* DOCUMENT *
Lorsque j’étais enfant, il n’y avait ni séries télévisées ni mangas pour satisfaire mon désir d’aventures virtuelles. Après avoir épuisé les charmes de la Semaine de Suzette, léguée par mes sœurs aînées, où je suivais les enquêtes de « Sir Jerry détective », j’ai découvert dans la bibliothèque poussiéreuse de mon père l’Iliade traduite par Madame Dacier en 1699, et, sans être rebuté par la prose du 17e siècle, je me suis régalé avec les prouesses d’Achille et autres héros homériques. Depuis, j’avoue ne m’être guère intéressé à l’épopée, pas même à La Chanson de Roland, et j’ai hésité à déambuler à propos du livre que je présente aujourd’hui.

* JEU DE DONNÉES *
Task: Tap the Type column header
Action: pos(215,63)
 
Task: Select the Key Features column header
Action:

* CONSIGNE *
Recopiez le passage du document allant de « Lorsque j’étais enfant, il » jusqu'à « je présente aujourd’hui. » inclus, en substituant « Hector » à « Achille ». Ce matériel n'a aucun lien avec le document.

* CORRIGÉ *
Lorsque j’étais enfant, il n’y avait ni séries télévisées ni mangas pour satisfaire mon désir d’aventures virtuelles. Après avoir épuisé les charmes de la Semaine de Suzette, léguée par mes sœurs aînées, où je suivais les enquêtes de « Sir Jerry détective », j’ai découvert dans la bibliothèque poussiéreuse de mon père l’Iliade traduite par Madame Dacier en 1699, et, sans être rebuté par la prose du 17e siècle, je me suis régalé avec les prouesses d’Hector et autres héros homériques. Depuis, j’avoue ne m’être guère intéressé à l’épopée, pas même à La Chanson de Roland, et j’ai hésité à déambuler à propos du livre que je présente aujourd’hui.